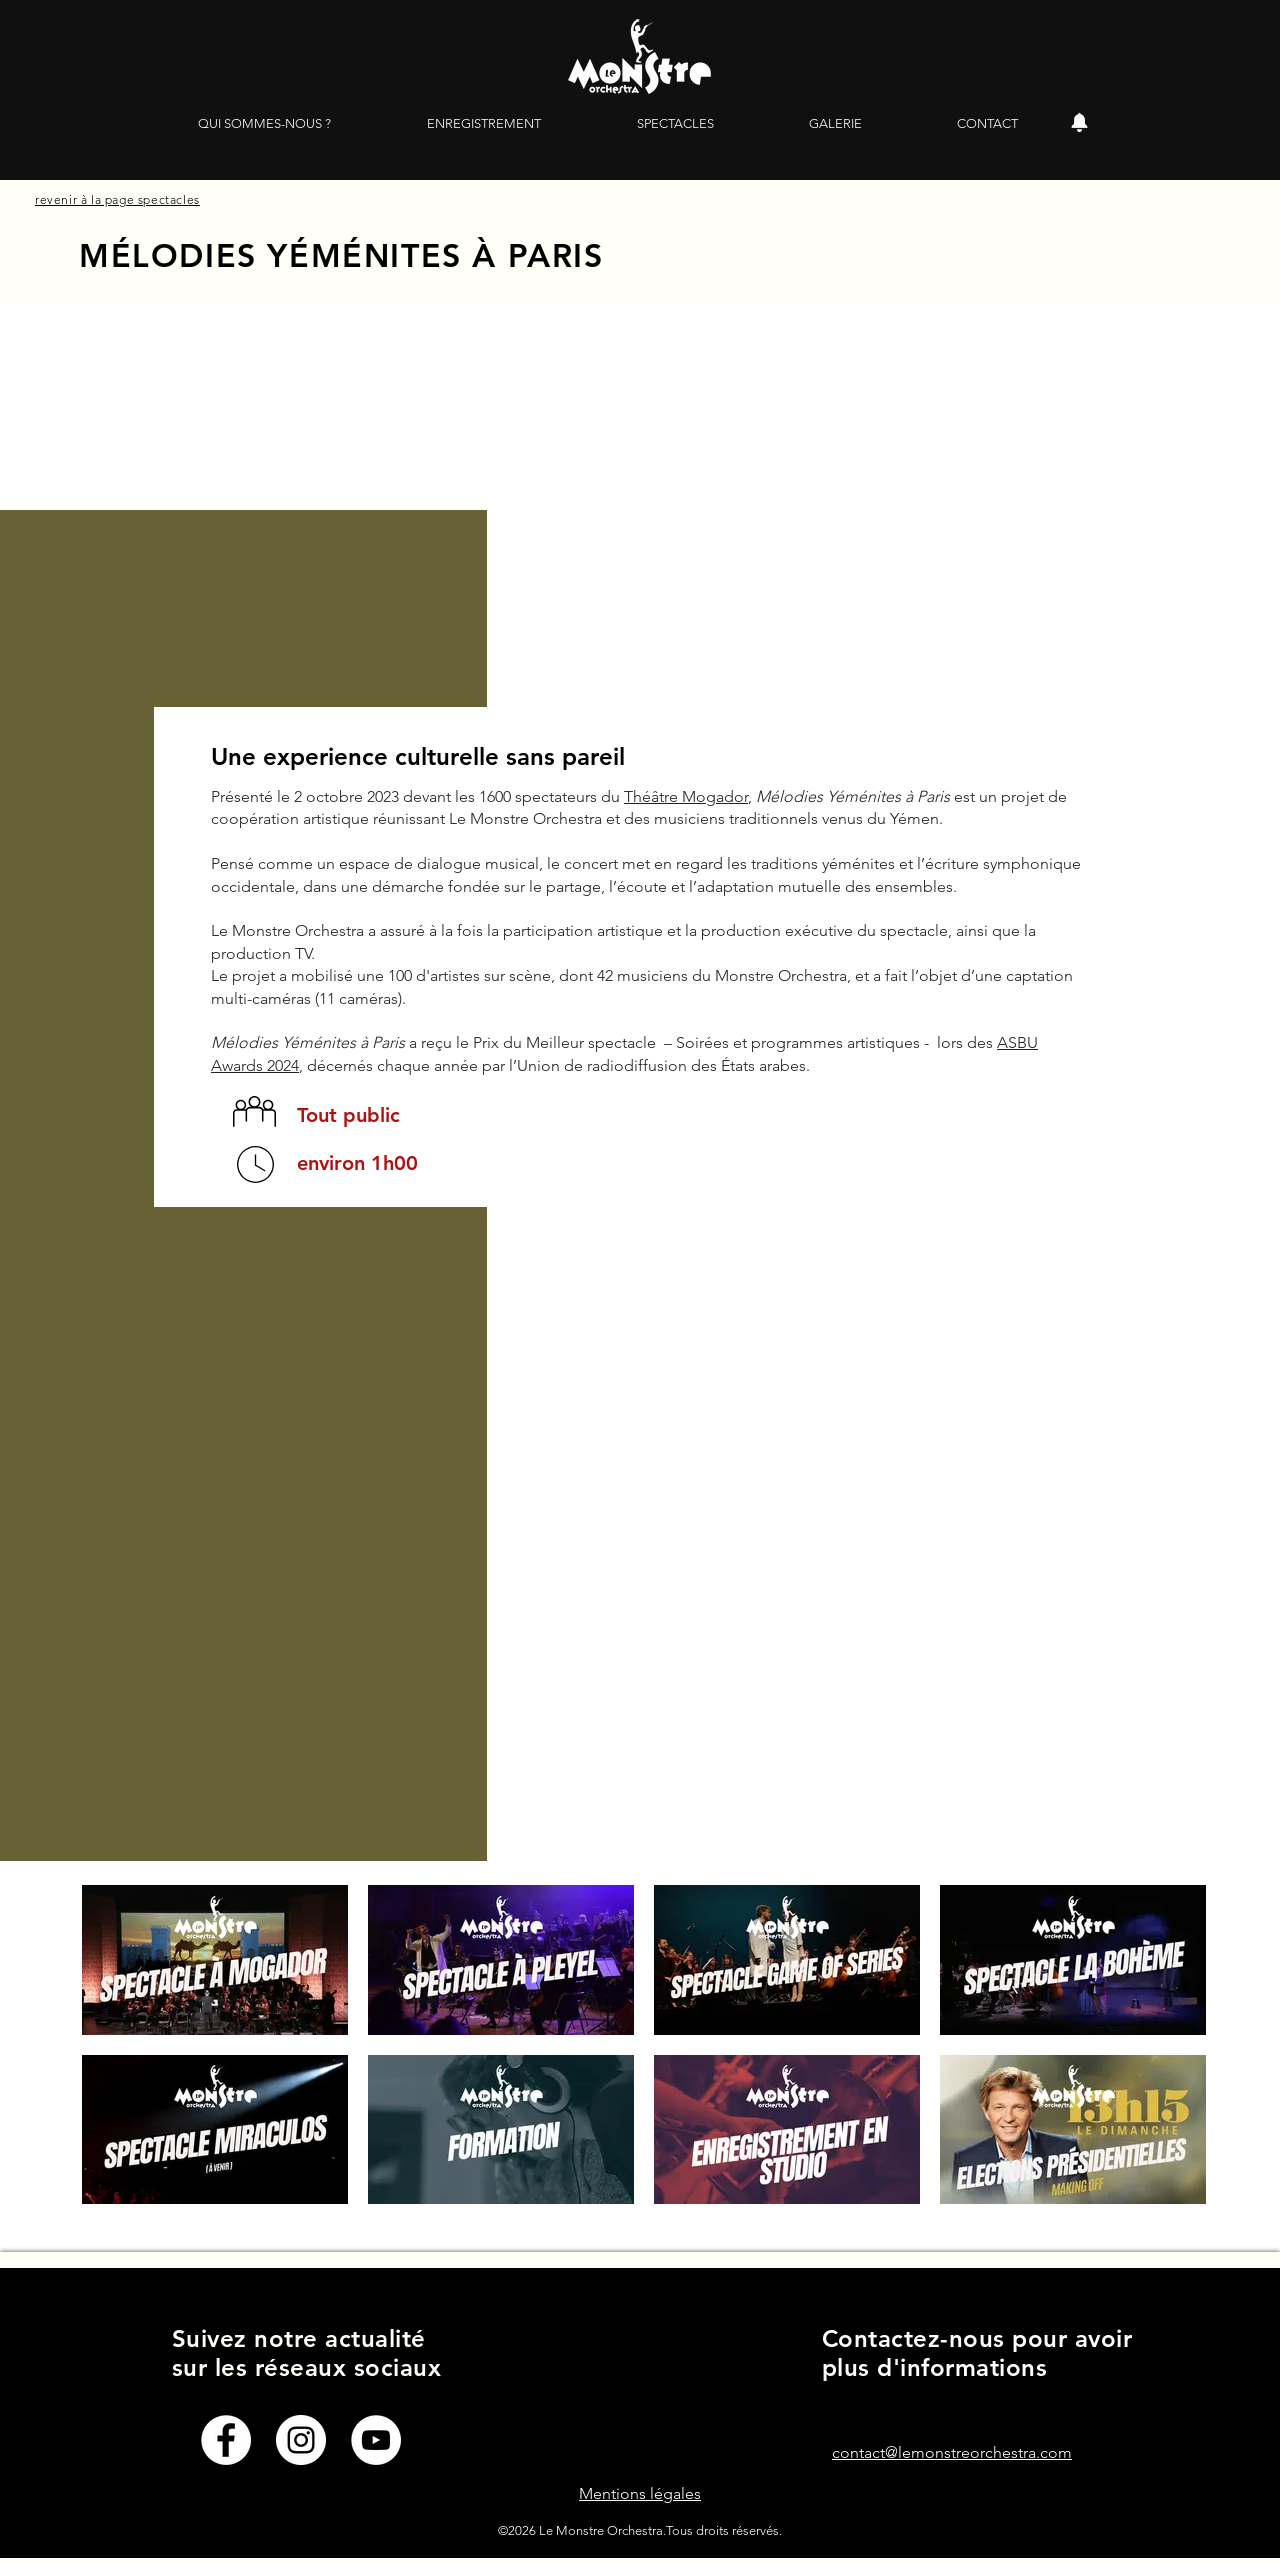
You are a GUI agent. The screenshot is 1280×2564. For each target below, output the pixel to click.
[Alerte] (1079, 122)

-------

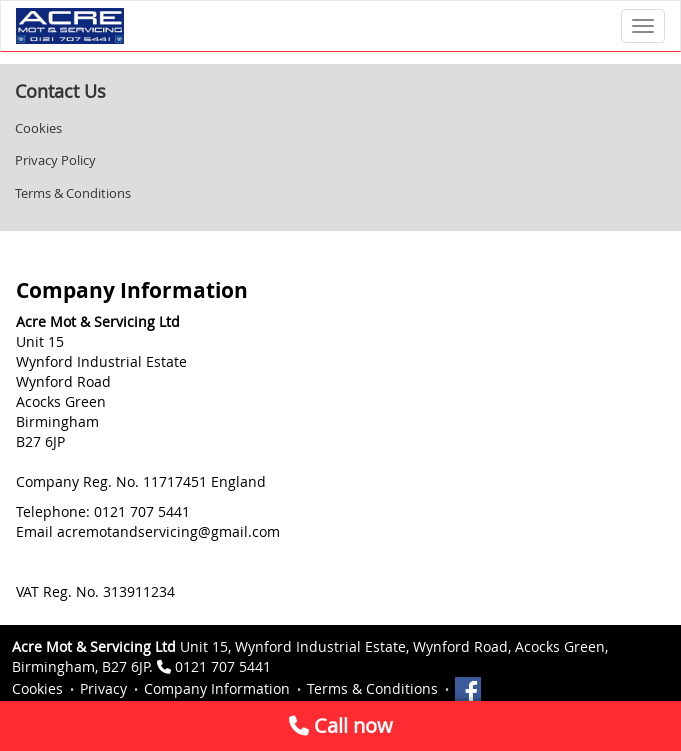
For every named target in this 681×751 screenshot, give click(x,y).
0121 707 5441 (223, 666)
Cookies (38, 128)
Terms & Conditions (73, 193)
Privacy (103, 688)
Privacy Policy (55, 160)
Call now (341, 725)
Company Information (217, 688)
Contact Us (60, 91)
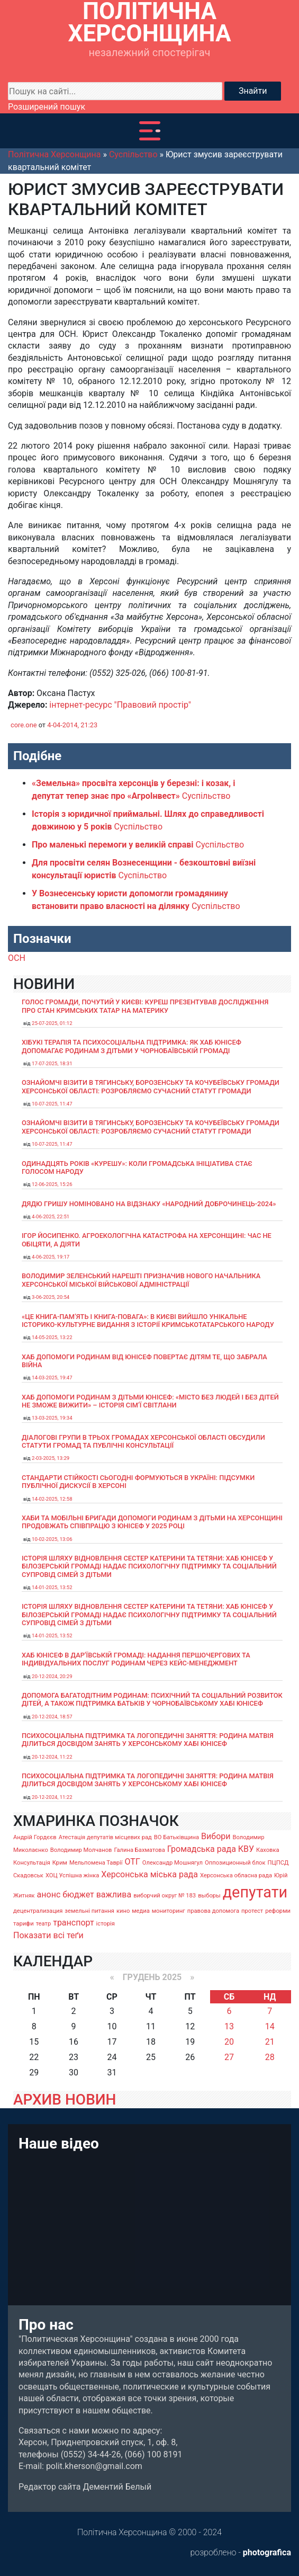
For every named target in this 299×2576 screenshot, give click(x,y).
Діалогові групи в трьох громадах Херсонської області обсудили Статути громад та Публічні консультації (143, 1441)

-------

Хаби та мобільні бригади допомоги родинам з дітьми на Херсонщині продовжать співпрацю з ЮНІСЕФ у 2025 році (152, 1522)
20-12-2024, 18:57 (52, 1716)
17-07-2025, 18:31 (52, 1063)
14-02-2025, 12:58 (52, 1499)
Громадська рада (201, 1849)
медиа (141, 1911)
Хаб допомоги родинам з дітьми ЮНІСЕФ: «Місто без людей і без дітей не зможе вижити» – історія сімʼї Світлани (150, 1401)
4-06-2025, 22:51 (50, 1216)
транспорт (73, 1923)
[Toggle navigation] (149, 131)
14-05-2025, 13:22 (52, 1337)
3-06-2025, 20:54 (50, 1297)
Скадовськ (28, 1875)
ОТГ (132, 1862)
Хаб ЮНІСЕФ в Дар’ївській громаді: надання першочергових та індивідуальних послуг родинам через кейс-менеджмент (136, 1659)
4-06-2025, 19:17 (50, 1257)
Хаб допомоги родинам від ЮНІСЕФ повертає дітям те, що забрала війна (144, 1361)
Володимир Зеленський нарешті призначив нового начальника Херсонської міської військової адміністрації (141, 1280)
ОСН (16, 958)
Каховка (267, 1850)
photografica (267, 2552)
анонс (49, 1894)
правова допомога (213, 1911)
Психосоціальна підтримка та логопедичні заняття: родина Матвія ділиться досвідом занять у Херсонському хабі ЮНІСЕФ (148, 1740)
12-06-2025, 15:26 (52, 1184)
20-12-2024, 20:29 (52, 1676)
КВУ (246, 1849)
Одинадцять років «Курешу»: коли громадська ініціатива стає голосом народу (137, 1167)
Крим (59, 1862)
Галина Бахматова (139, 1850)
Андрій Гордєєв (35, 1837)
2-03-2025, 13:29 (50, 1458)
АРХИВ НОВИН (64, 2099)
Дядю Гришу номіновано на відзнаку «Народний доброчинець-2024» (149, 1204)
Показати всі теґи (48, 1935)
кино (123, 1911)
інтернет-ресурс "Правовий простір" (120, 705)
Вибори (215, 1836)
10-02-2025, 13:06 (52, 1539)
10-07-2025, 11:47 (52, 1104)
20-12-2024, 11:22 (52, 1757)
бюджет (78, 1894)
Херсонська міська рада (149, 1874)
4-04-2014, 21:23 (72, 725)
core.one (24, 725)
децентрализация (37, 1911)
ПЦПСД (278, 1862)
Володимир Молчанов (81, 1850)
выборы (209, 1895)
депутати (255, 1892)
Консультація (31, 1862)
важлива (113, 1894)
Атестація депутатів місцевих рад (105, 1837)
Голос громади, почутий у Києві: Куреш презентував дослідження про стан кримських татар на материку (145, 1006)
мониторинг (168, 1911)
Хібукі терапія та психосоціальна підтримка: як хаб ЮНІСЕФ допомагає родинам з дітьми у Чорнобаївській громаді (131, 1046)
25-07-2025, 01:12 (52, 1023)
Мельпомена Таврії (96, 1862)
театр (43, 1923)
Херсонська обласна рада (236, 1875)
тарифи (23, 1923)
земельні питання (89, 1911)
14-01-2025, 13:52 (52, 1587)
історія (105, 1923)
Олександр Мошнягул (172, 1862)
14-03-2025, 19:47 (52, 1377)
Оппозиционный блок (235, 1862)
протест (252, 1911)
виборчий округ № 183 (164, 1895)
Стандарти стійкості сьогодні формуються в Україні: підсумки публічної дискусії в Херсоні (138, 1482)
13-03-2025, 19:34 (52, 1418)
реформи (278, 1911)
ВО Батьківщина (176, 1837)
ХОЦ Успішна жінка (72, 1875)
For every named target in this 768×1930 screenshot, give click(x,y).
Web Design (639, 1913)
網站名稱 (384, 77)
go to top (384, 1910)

-------

Scale every answer coordinate by 0.25 in everything from the line containing "медиа (141, 1911)" down to the line containing "4-06-2025, 19:17 (50, 1257)", both ends included, and round to whole numbers with halves going up. Reproduce only those records, each with its request text unchanged.

## Finished exercise
медиа (35, 478)
Хаб допомоги родинам з дітьми ЮНІСЕФ: «Місто без людей і без дітей не зможе вижити» – історія сімʼї Світлани (38, 350)
4-06-2025, 22:51 (13, 304)
транспорт (18, 481)
[Toggle navigation] (37, 33)
14-05-2025, 13:22 (13, 334)
3-06-2025, 20:54 (13, 324)
Скадовськ (7, 469)
ОТГ (33, 466)
Хаб ЮНІСЕФ в Дар’ївській громаді: надання першочергових та індивідуальних послуг родинам через кейс-менеджмент (34, 415)
4-06-2025, 19:17 (13, 314)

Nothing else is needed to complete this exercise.